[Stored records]
***

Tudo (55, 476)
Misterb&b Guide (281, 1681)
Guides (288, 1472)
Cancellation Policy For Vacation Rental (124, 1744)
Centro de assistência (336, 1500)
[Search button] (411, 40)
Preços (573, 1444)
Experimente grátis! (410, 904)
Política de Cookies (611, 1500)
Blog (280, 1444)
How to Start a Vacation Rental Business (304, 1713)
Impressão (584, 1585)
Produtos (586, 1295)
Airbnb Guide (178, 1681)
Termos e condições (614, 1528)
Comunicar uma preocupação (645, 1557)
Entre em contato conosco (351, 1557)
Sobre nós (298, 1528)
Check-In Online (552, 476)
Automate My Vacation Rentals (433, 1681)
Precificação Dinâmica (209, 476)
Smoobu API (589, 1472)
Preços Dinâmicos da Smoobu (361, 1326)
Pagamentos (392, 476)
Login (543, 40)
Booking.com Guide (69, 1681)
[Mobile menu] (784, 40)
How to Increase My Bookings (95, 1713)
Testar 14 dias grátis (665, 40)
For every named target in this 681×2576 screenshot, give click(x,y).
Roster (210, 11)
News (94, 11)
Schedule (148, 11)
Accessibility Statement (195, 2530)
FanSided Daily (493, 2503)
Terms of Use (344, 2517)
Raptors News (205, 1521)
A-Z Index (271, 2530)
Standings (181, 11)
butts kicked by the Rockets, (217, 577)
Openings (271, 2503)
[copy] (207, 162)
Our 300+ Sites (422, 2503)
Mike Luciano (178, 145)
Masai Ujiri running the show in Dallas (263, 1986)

***

- [Activity]
What you return should consist solely of the lines from the one containing "Check-In Online (552, 476)" through the end of the entries above, reproduced exactly.

- [Result below]
Check-In Online (552, 476)
Automate My Vacation Rentals (433, 1681)
Precificação Dinâmica (209, 476)
Smoobu API (589, 1472)
Preços Dinâmicos da Smoobu (361, 1326)
Pagamentos (392, 476)
Login (543, 40)
Booking.com Guide (69, 1681)
[Mobile menu] (784, 40)
How to Increase My Bookings (95, 1713)
Testar 14 dias grátis (665, 40)
For every named target in this 681×2576 screenshot, give click(x,y).
Roster (210, 11)
News (94, 11)
Schedule (148, 11)
Accessibility Statement (195, 2530)
FanSided Daily (493, 2503)
Terms of Use (344, 2517)
Raptors News (205, 1521)
A-Z Index (271, 2530)
Standings (181, 11)
butts kicked by the Rockets, (217, 577)
Openings (271, 2503)
[copy] (207, 162)
Our 300+ Sites (422, 2503)
Mike Luciano (178, 145)
Masai Ujiri running the show in Dallas (263, 1986)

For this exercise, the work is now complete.